Recorded data
◇ ◇ ◇

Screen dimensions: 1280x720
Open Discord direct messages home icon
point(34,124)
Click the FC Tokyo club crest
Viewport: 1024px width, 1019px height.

◇ ◇ ◇

* _DIRECTIONS FOR THIS TASK_:
Retype the stretch of the listing from the line containing "Click the FC Tokyo club crest" through the end of the listing, changing nothing.

* _THE OUTPUT_:
Click the FC Tokyo club crest
Viewport: 1024px width, 1019px height.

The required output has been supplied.